The three most common forms of substance abuse are:

1. Alcohol Abuse and Dependence

People who abuse alcohol, drink large amount of alcohol regularly and rely on it to help them face difficult situations. The drinking interferes social behaviour and ability to think and work.

For many people the pattern of alcohol abuse extends to dependence i.e. their bodies build up a tolerance for alcohol and they need to drink even in greater amount to feel its effects.

Some effects of alcohol abuse are:

  • Alcoholism destroys millions of families, social relationships and careers. Intoxicated drivers are responsible for many road accidents.
  • It also has serious effects on the children of persons with this disorder.
  • These children have higher rates of psychological problems, particularly anxiety, depression, phobias and substance-related disorders.
  • Excessive drinking can seriously damage physical health.

Effects of Alcohol : Some Facts

  • All alcohol beverages contain ethyl alcohol.
  • This chemical is absorbed into the blood and carried into the central nervous system (brain and spinal cord) where it depresses or slows down functioning.
  • Ethyl alcohol depresses those areas in the brain that control judgement and inhibition; people become more talkative and friendly and they feel more confident and happy.
  • As alcohol is absorbed, it affects other areas of the brain.

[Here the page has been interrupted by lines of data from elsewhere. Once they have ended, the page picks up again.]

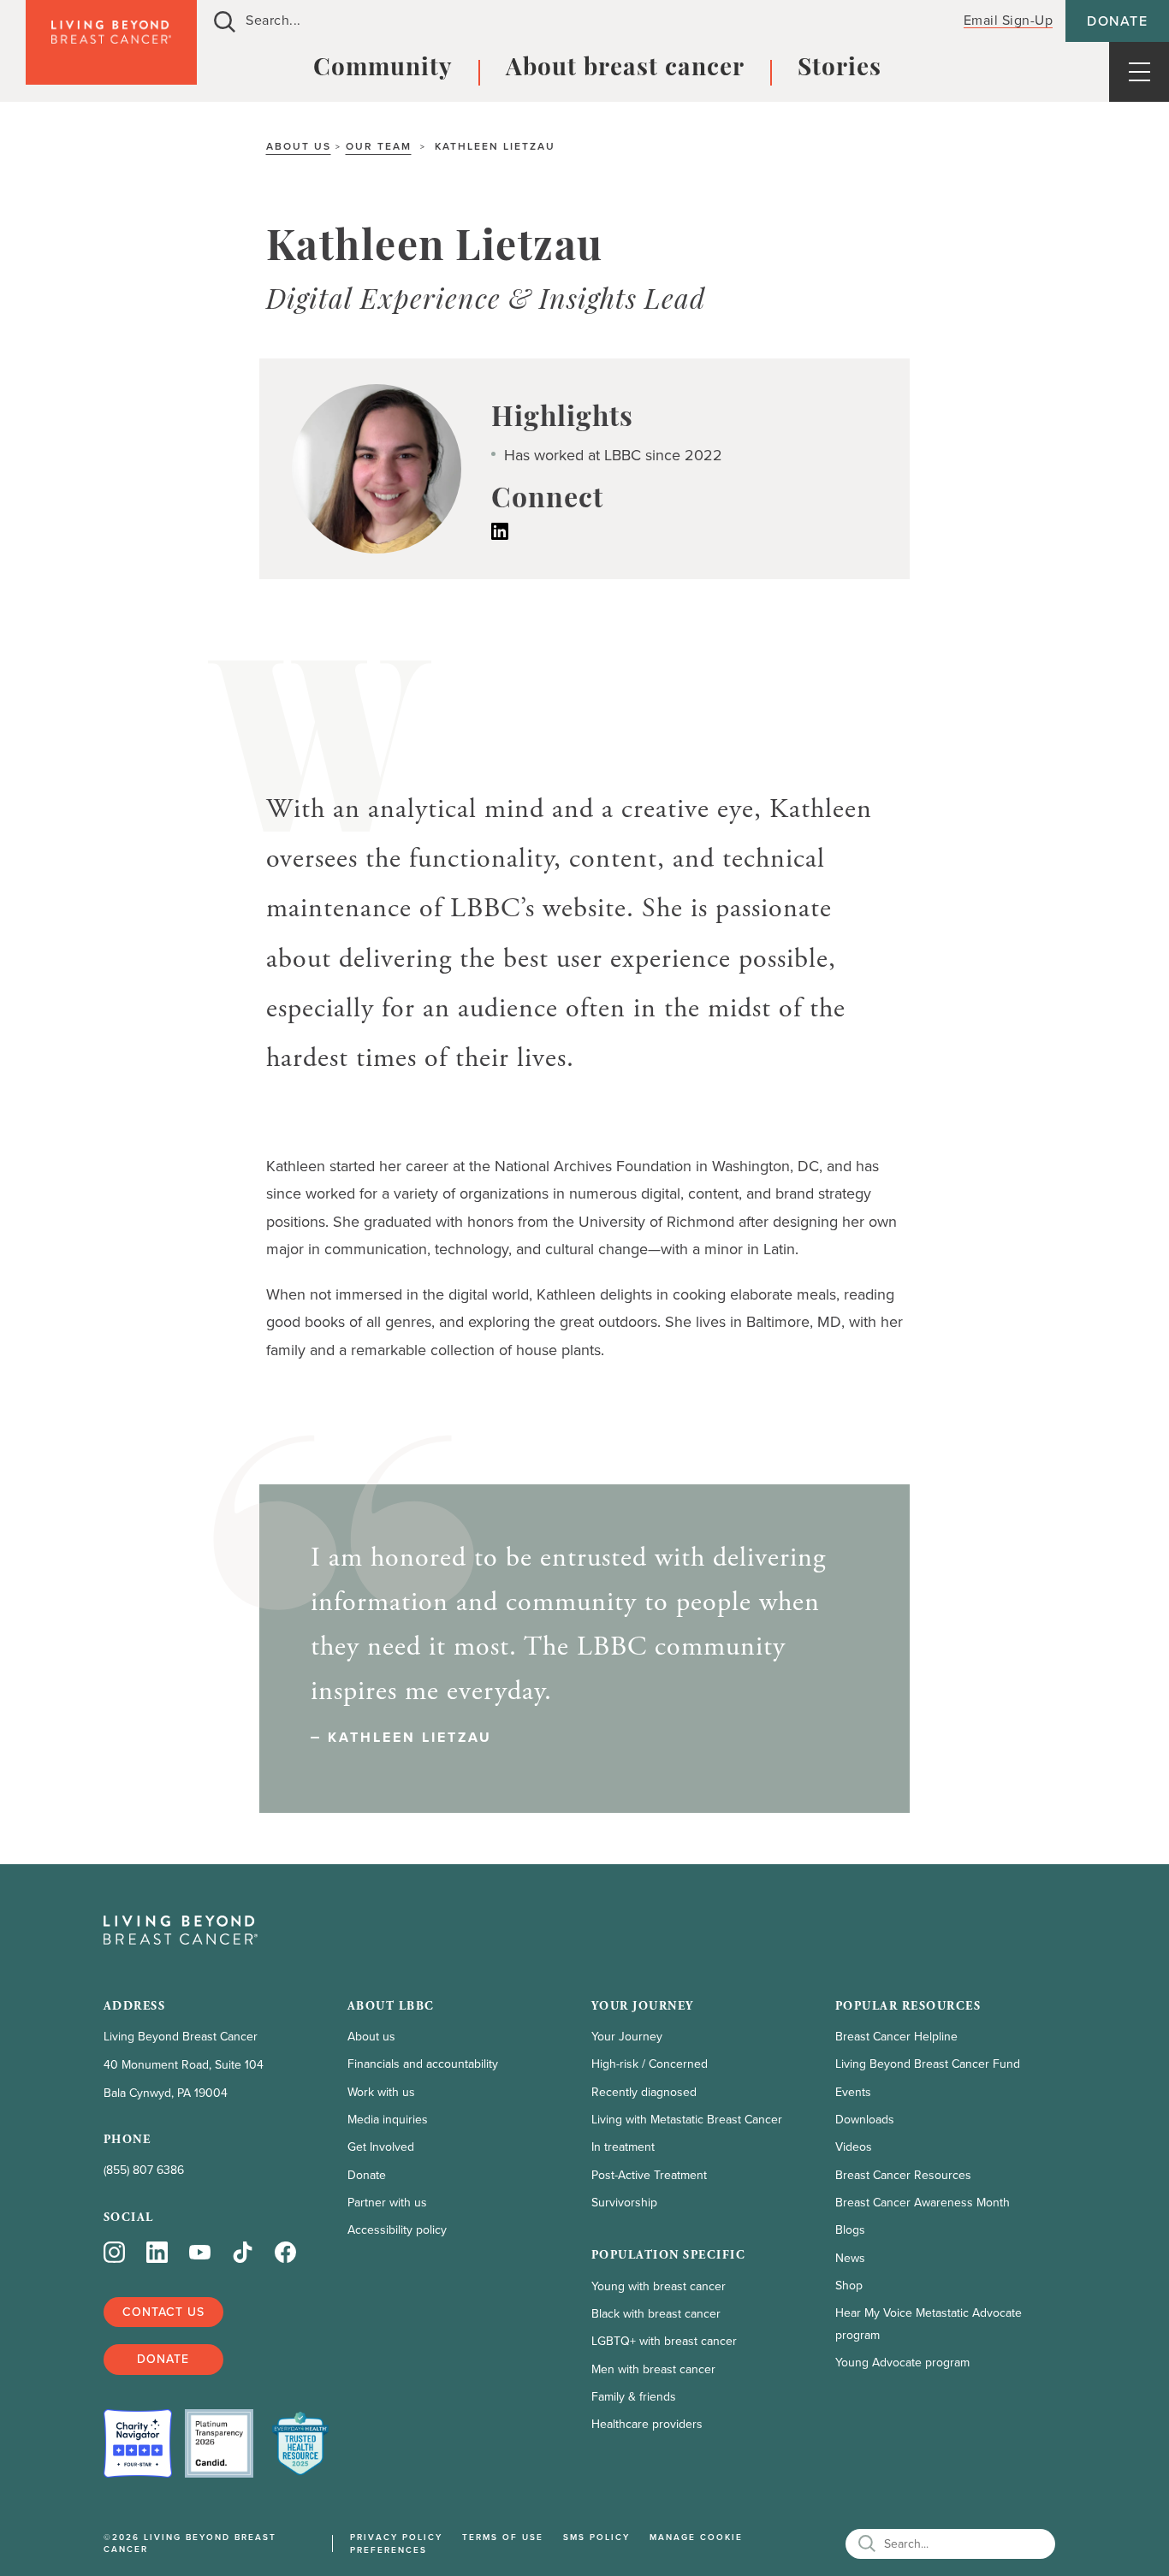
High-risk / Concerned (649, 2064)
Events (853, 2092)
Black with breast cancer (656, 2314)
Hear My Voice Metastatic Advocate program (928, 2323)
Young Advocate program (902, 2363)
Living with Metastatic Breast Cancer (686, 2120)
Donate (1117, 20)
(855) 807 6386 (144, 2170)
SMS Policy (596, 2537)
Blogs (850, 2230)
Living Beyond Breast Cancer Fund (927, 2064)
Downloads (864, 2120)
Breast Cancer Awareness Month (922, 2203)
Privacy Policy (396, 2537)
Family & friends (633, 2397)
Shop (849, 2286)
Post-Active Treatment (649, 2175)
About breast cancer (625, 69)
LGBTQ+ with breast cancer (664, 2341)
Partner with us (387, 2203)
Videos (853, 2147)
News (850, 2258)
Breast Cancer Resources (903, 2175)
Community (383, 69)
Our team (379, 146)
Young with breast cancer (658, 2286)
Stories (839, 69)
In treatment (623, 2147)
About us (298, 146)
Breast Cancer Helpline (896, 2037)
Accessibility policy (397, 2230)
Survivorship (624, 2203)
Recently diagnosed (644, 2092)
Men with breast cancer (653, 2369)
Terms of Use (502, 2537)
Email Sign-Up (1008, 20)
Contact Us (163, 2311)
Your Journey (626, 2037)
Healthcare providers (647, 2424)
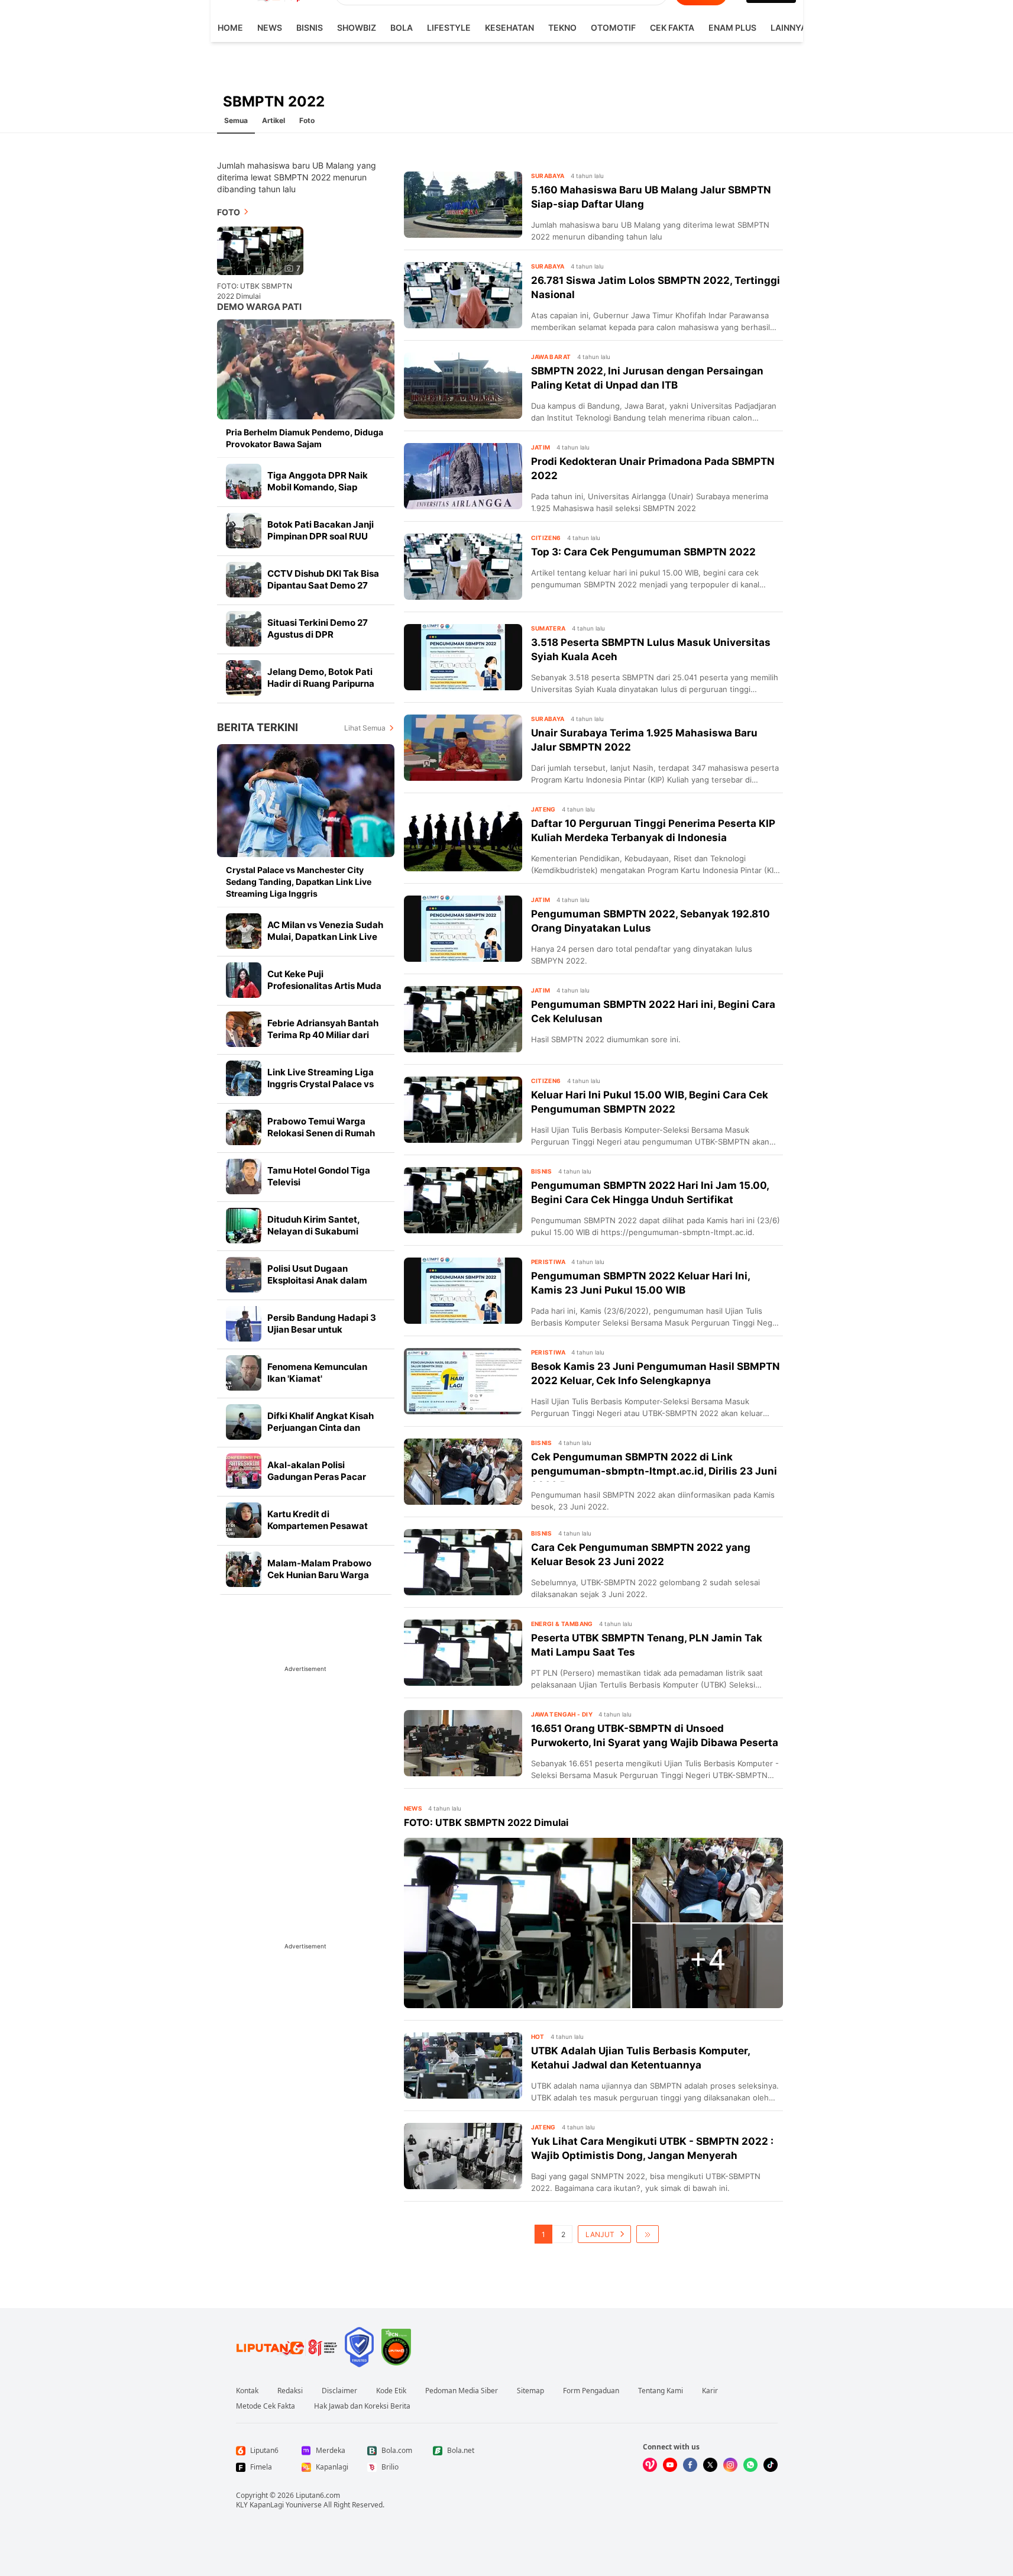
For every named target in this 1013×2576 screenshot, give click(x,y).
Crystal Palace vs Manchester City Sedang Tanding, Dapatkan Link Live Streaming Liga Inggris (298, 881)
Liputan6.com (318, 2495)
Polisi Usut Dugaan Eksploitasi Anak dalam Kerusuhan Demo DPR (317, 1280)
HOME (230, 27)
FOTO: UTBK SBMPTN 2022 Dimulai (254, 291)
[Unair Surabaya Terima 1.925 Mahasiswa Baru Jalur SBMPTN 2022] (463, 748)
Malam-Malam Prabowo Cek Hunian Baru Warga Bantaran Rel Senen (319, 1574)
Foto (307, 120)
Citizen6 (546, 537)
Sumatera (548, 628)
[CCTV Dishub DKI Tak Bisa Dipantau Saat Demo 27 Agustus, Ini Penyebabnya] (243, 579)
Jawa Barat (551, 356)
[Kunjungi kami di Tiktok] (770, 2465)
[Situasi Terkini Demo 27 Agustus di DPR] (243, 629)
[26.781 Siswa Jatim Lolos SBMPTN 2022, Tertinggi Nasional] (463, 295)
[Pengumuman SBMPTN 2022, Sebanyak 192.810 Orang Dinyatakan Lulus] (463, 929)
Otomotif (613, 27)
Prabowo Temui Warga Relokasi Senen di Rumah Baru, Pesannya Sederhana (325, 1133)
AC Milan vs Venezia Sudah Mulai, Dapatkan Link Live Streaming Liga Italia (325, 936)
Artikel (273, 120)
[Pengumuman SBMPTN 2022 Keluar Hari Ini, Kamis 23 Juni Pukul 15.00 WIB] (463, 1291)
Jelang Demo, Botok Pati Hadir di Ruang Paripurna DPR (320, 683)
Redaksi (290, 2391)
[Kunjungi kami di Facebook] (690, 2465)
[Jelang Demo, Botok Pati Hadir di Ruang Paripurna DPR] (243, 678)
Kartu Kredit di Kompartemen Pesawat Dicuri (317, 1525)
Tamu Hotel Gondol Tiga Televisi (318, 1176)
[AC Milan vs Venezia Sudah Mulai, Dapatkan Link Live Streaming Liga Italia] (243, 931)
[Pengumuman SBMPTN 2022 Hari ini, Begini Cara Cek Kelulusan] (463, 1019)
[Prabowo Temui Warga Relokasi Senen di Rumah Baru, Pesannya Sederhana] (243, 1127)
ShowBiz (356, 27)
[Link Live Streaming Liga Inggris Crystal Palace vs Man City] (243, 1078)
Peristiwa (548, 1261)
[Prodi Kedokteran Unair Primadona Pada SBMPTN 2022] (463, 476)
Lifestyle (449, 27)
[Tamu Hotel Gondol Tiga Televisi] (243, 1176)
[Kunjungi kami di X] (710, 2465)
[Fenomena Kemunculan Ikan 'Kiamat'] (243, 1373)
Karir (710, 2391)
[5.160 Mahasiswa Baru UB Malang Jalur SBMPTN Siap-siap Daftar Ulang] (463, 205)
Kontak (247, 2391)
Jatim (541, 447)
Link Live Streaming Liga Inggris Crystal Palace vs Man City (320, 1083)
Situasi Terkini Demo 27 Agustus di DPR (317, 628)
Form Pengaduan (591, 2391)
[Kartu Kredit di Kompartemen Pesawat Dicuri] (243, 1520)
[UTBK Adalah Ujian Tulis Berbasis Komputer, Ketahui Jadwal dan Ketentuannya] (463, 2065)
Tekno (562, 27)
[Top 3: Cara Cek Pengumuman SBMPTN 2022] (463, 567)
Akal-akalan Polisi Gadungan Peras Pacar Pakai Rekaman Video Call (323, 1476)
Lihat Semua (365, 727)
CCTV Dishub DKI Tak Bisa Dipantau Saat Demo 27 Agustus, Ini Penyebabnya (323, 585)
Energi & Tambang (562, 1623)
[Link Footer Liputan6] (287, 2347)
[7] (260, 250)
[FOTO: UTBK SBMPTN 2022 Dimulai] (517, 1923)
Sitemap (530, 2391)
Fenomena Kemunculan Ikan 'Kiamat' (317, 1372)
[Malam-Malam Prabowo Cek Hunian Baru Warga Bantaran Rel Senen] (243, 1569)
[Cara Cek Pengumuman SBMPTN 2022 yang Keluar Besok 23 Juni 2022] (463, 1562)
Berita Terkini (257, 727)
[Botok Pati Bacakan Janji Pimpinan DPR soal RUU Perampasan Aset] (243, 530)
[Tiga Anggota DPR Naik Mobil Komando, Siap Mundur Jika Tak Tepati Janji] (243, 481)
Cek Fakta (672, 27)
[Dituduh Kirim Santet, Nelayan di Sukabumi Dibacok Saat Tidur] (243, 1225)
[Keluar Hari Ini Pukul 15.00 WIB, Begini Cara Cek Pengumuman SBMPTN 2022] (463, 1110)
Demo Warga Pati (259, 306)
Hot (538, 2036)
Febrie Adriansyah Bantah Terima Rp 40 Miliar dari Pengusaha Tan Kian (322, 1034)
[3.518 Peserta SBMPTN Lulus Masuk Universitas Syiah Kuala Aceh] (463, 657)
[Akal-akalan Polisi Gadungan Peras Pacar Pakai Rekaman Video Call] (243, 1471)
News (269, 27)
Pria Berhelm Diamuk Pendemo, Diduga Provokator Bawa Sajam (304, 438)
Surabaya (548, 175)
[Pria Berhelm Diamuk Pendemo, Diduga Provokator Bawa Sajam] (305, 369)
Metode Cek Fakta (265, 2406)
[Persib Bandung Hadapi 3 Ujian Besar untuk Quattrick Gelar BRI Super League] (243, 1324)
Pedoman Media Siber (461, 2391)
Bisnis (309, 27)
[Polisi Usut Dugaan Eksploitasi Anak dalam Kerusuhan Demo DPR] (243, 1274)
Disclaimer (339, 2391)
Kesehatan (509, 27)
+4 (707, 1959)
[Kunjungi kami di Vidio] (650, 2465)
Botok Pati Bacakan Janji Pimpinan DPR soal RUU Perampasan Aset (320, 536)
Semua (236, 120)
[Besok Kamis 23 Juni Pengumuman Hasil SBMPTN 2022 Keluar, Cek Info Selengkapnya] (463, 1381)
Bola (401, 27)
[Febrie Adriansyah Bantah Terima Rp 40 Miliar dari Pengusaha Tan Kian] (243, 1029)
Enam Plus (732, 27)
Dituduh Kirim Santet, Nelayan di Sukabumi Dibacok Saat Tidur (313, 1231)
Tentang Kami (660, 2391)
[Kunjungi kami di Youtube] (670, 2465)
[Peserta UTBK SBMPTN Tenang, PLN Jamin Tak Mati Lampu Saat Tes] (463, 1653)
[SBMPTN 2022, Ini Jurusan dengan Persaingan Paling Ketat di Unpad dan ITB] (463, 386)
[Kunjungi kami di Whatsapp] (750, 2465)
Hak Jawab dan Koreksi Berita (362, 2406)
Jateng (543, 809)
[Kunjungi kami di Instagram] (730, 2465)
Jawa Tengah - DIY (562, 1714)
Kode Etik (391, 2391)
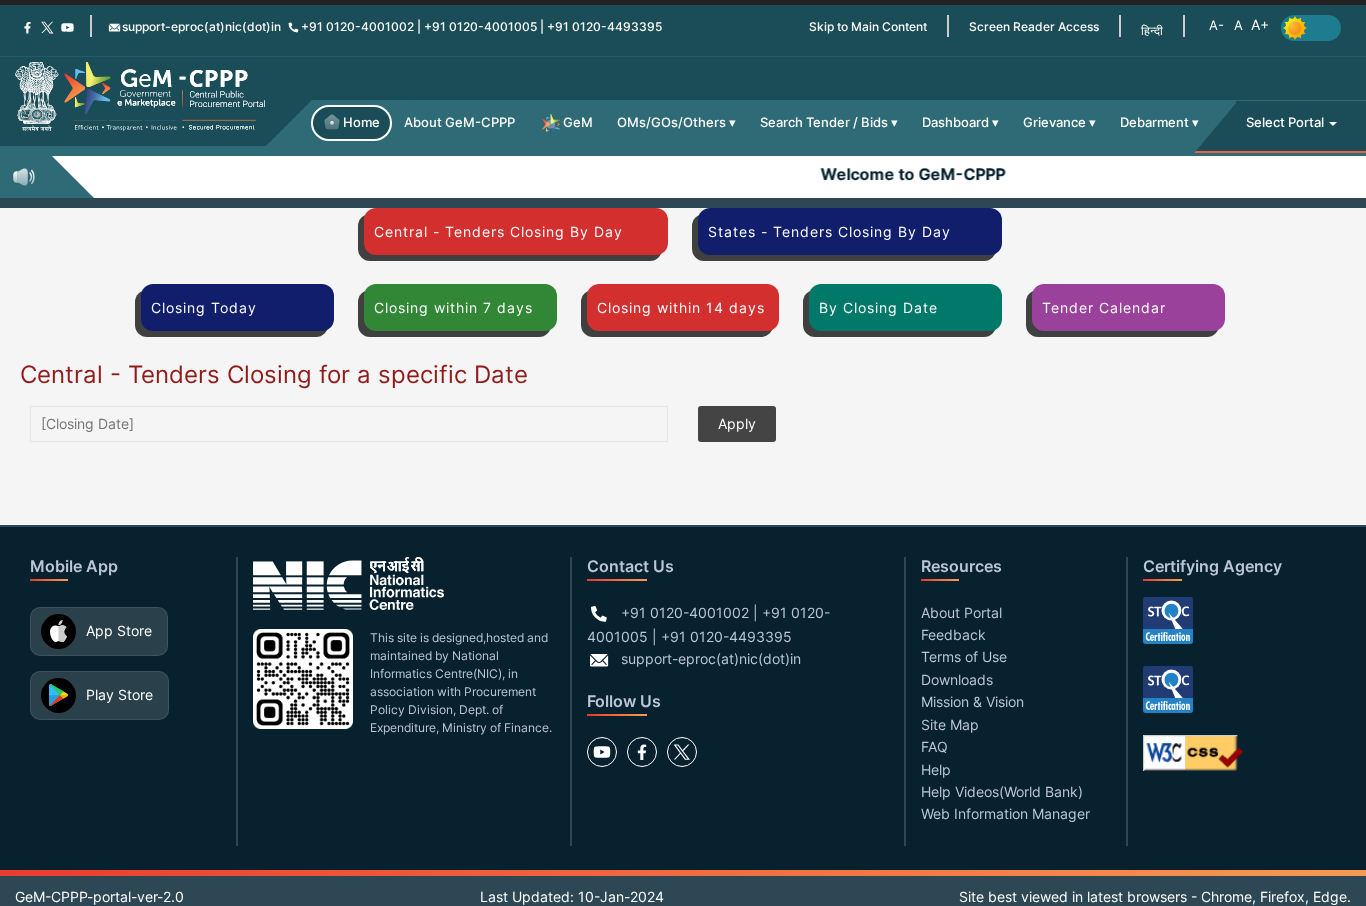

For example, drinkers are unable to make sound judgements, speech becomes less careful and less clear and memory falters, many people become emotional, loud and aggressive.
  • Motor difficulties increase due to alcohol intake. For example, people become unsteady when they walk and clumsy in performing simple activities; vision becomes blurred and they have trouble in hearing they have difficulty in driving or in solving simple problems.
2. Heroin Abuse and Dependence

Heroin intake significantly interferes social and occupational functioning. Most abusers further develop a dependence on heroin and experience a withdrawal reaction when they stop taking it.

The most direct danger of heroin abuse is an overdose, which slows down the respiratory centres in the brain, almost paralysing breathing and  in many cases causing death.

3. Cocaine Abuse and Dependence

Regular use of cocaine may lead to a pattern of abuse in which the person may be intoxicated throughout the day and function poorly in social relationships and at work. It may also cause problems of short-term memory and attention.

In case of dependency, cocaine dominates the person’s life as more drug is needed to get the desired effects and stopping it results in feelings of depression, fatigue, sleep problems, irritability and anxiety. Cocaine poses serious dangers. It has dangerous effects on psychological functioning and physical well-being.